■ **Текст для чтения**:
Через час из деревни показался трактор с прицепом.
Жестами объяснив «сколько по пути»
мы попрыгали в прицеп, подстелив коврики поверх
мусора. Оказалось, мусор вывозят на
небольшую горную речушку, в пяти километрах от
деревни. У пересечения воды и дороги
стояло огромное дерево-баобаб – площадью кроны с
половину школьного спортзала. Под его
ветками мы и разожгли костер, ожидая более
дальней машины. Вечерело. Сверкали зарницы.
Поставили палатки. До десяти ночи
эфиопский лес оглашали звуки шестиструнной
гитары
ленинградского производства. Ночью было тепло и
влажно.
Праздновали день рождения Олега
Сенова – владельцу гитары, под этим баобабом
исполнилось 24 года.
Еще в предутреннем сумраке мимо наших
палаток проехал грузовик на юг и даже не
остановился. В 7-30 все уже собрались-умылись и
сидели на рюкзаках в ожидании следующего
транспорта. Еще один грузовик проехал в Метму, на
север. Только в начале двенадцатого
застопился грузовик до нужной нам деревни Шенди.
В кузове, среди десятков эфиопских
автостопщиков оказался один англо-говорящий,
который и перевел водителю нашу сущность.
В Шенди сей человек слез вместе с нами,
желая помочь нам найти «эмиграционный
офис».
- Извините, но мы не сможем заплатить
тебе за твои услуги.
- Ничего, я буду помогать вам
бескорыстно.

■ **Фрагменты материала**:

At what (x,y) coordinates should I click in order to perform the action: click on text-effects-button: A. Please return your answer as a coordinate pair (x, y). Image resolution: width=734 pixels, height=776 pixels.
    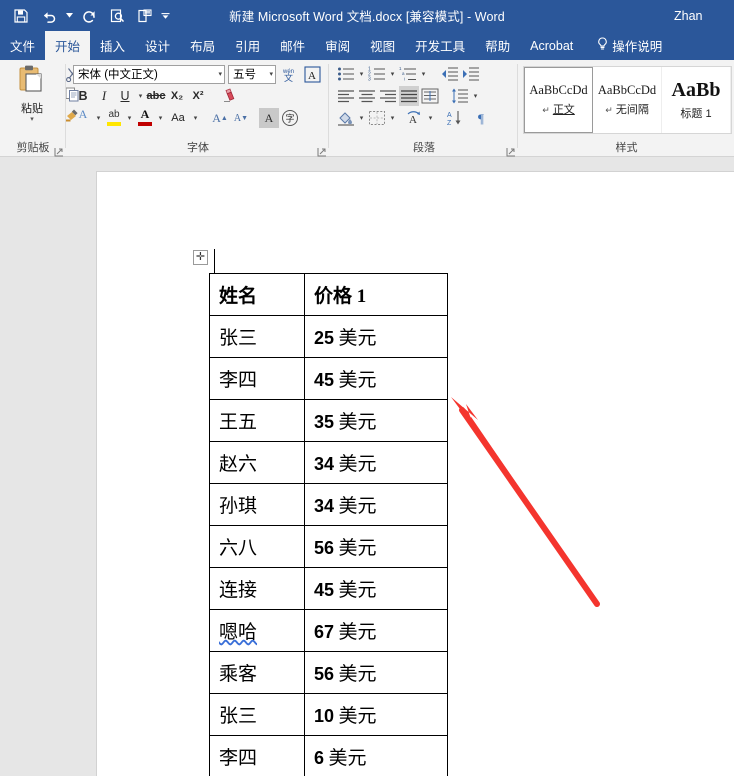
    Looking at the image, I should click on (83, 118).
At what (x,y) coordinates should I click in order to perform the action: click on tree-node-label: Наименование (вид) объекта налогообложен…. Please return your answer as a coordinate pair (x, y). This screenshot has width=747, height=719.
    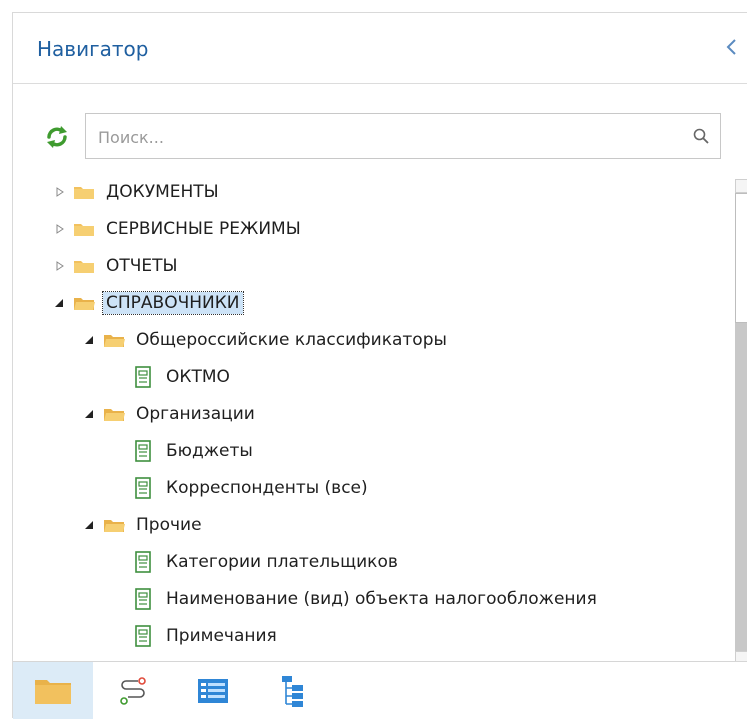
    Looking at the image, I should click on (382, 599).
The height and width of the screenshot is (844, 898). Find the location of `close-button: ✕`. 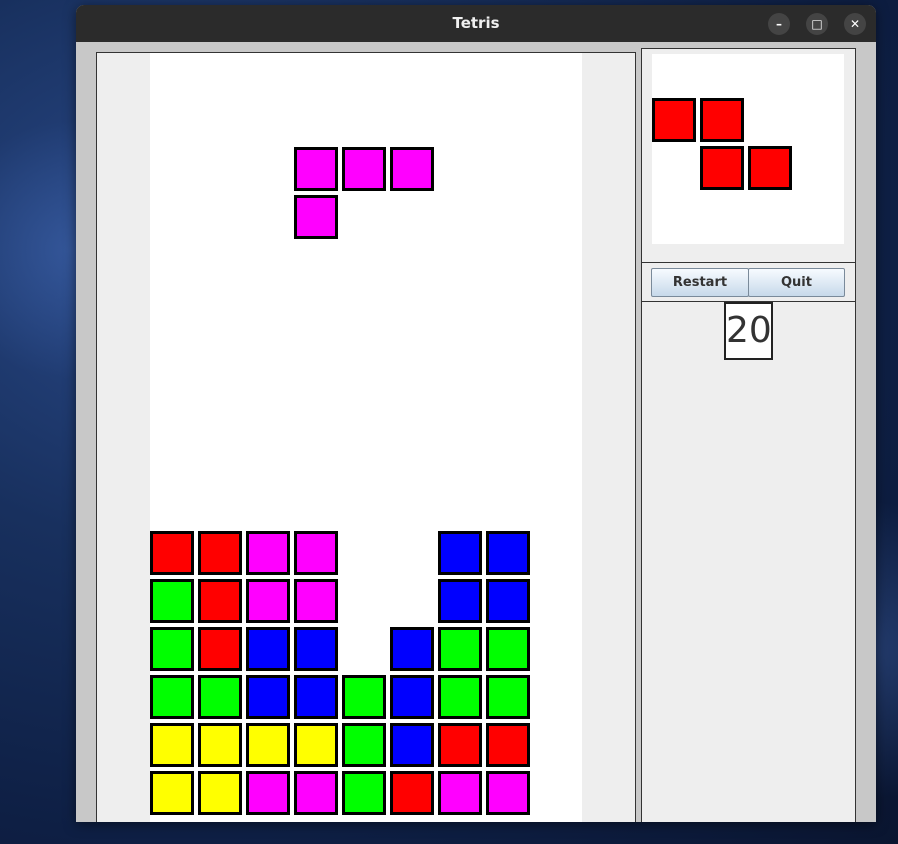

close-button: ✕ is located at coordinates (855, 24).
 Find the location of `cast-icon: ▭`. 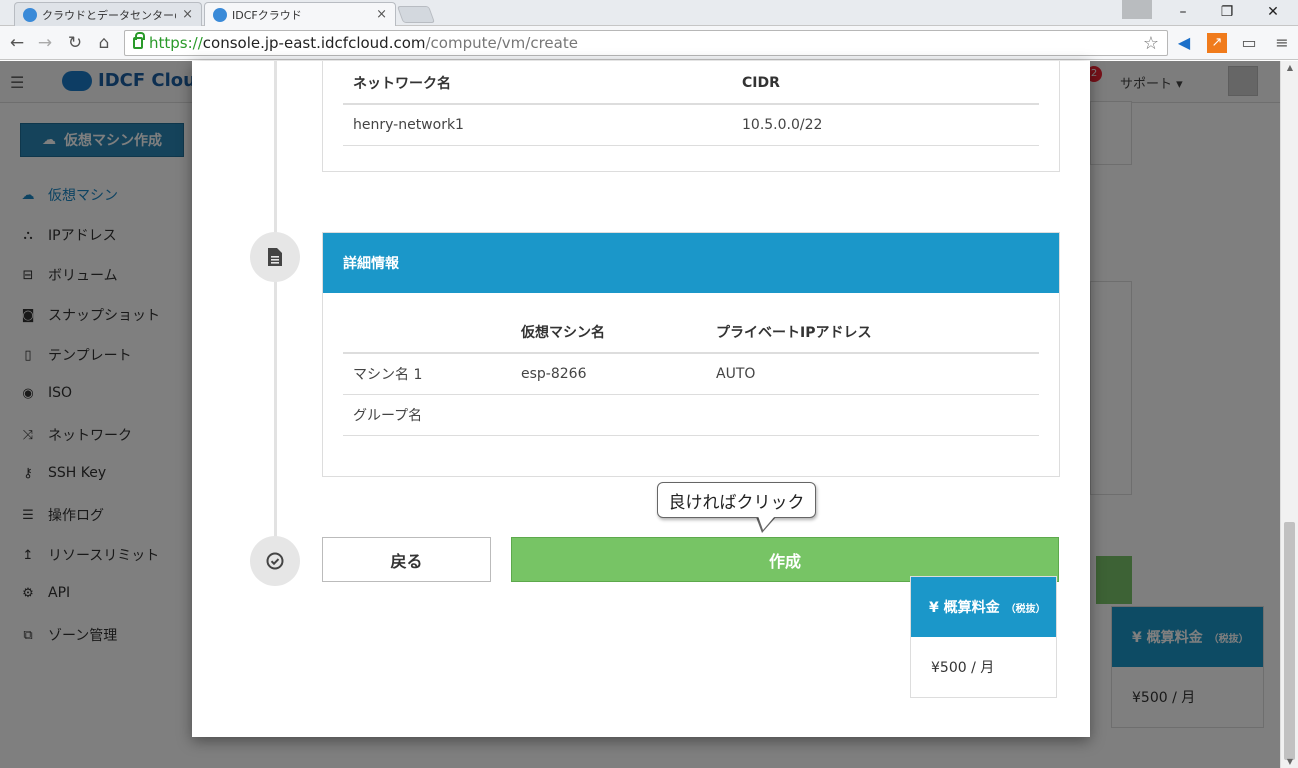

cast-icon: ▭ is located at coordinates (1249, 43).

* * *

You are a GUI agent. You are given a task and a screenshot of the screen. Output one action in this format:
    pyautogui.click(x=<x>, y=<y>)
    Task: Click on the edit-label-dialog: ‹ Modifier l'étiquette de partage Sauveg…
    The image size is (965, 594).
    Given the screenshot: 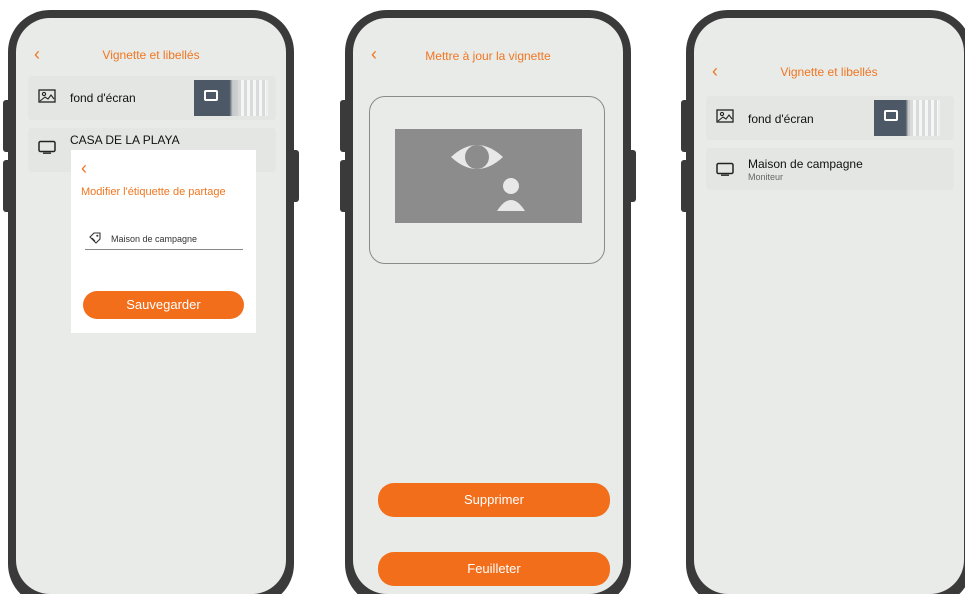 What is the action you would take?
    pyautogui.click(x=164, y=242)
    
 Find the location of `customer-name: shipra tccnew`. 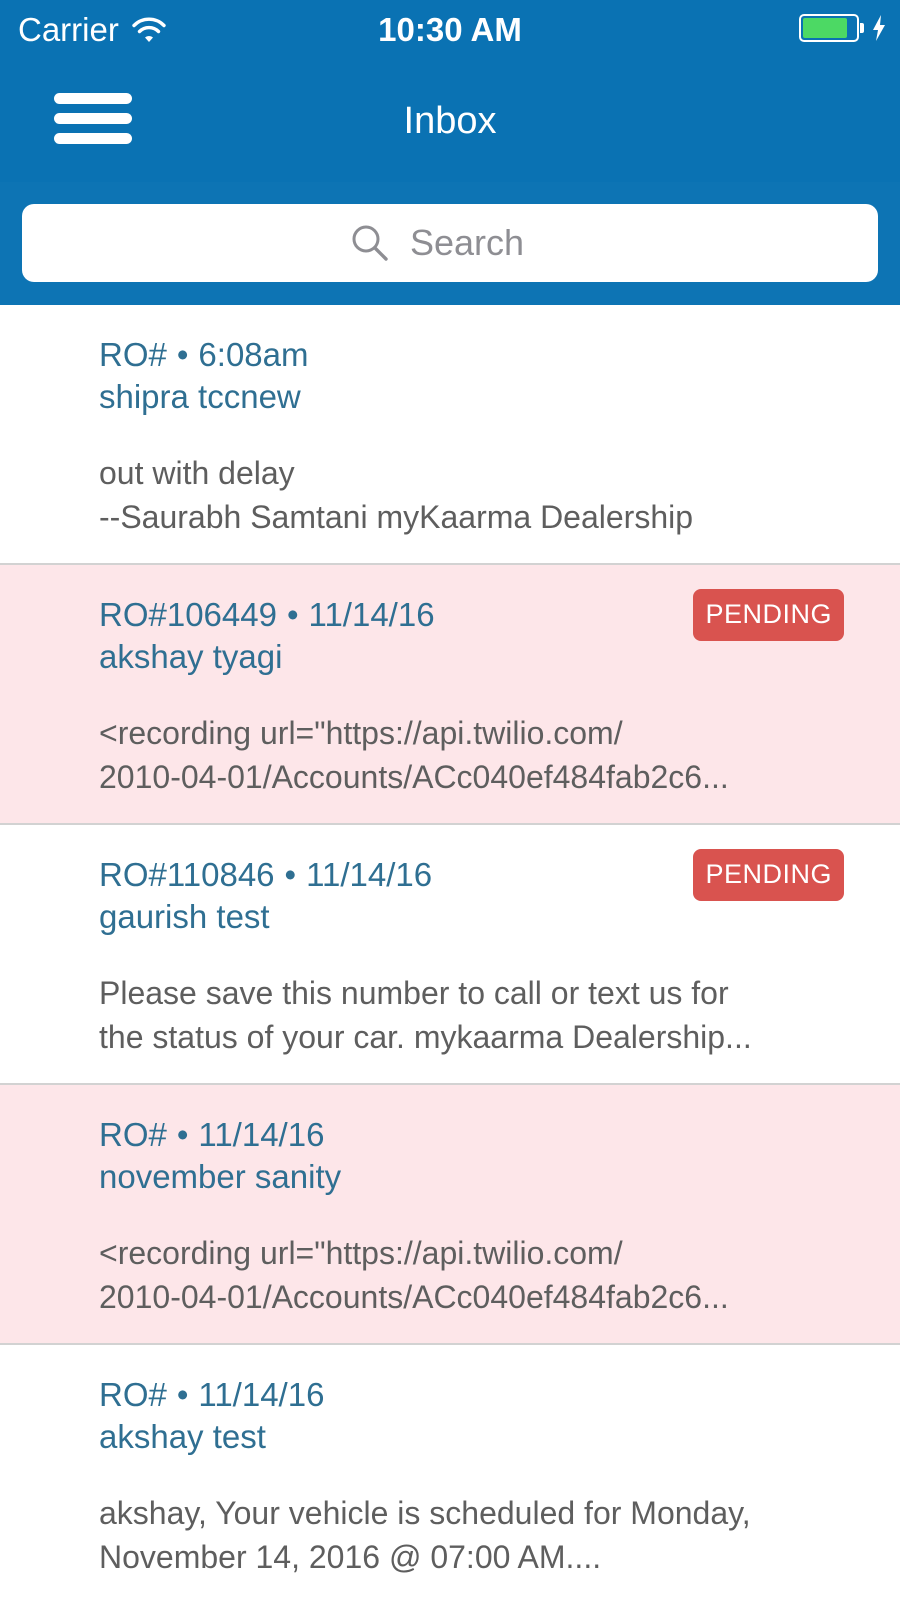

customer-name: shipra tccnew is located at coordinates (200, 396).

---

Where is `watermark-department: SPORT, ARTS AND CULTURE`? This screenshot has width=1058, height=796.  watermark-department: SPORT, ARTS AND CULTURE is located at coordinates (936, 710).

■ **Задание**: Напишите продолжение текста о путешествии автостопом по Эфиопии, начав сразу после его последней фразы.

■ **Место для ответа**:
- Зачем тебе это нужно?
- Во всей этой деревне вы не найдете
другого англо-говорящего человека. Без меня вам
будет
очень тяжело объясняться. Я хочу помогать вам!
- Ладно. Если очень хочешь, – помогай.
Но не рассчитывай на денежную благодарность.
Нашли нужный офис – каменный дома за
решетчатой оградой. Пока хелпер пошел искать
дом нужного чиновника, некоторые из нас сходили
по магазинам и пообедали фулем и хлебом.
Вместе с начальником офиса пришел
«деловой человек», вызвавшийся обменять нам
доллары на быры в любом количестве. У меня
потайном кармане затерялась бумажка в 1000
суданских фунтов, но она не вызвала у менялы
никакого интереса – суданская купюра «альф
гинней» отправилась в московскую коллекцию
Кротова.
Важный чиновник открыл контору
специально ради нас и украсил наши визы
въездными
штампами. У Олега Сенова дата въезда в Эфиопию
совпала с очередным днем рождения. Все
поздравили Олега.
Двое богатых эфиопов принесли к офису
угощение. В тонкую круглую лепешку серого
цвета завернуты куски мяса. Я не смог съесть даже
маленького кусочка – настолько все
оказалось острым и перченым. И только Олег Сенов,
любитель острого, да Сергей Лекай,
сжегший все вкусовые рецепторы еще в Тибете,
смогли есть это мясо. Поблагодарив менялу,
хелпера, угощателей, и вышли за деревню.
Неожиданно перед нами открылась
величественная панорама с холма: горная
грунтовая
дорога спускалась в зеленую долину. Впереди
сверкали ручьи, между ними клубились зеленые
заросли, а по всем сторонам горизонта синели
заоблачные вершины. Дополняло картину
облачное небо, в разрывы которого на землю
опускались солнечные лучи. «Наверное, именно
так выглядит Африка на картинах художников» –
подумалось мне тогда. После знойных
пустынь северной Африки, было очень приятно
видеть впереди буйство зелени и воды,
предвкушая прохладные ливни и возможность
окончательно смыть с себя пыль Сахары.
Спустились вниз и разбили палаточный
лагерь у первой же речки. Машин во второй
половине дня так и не появилось.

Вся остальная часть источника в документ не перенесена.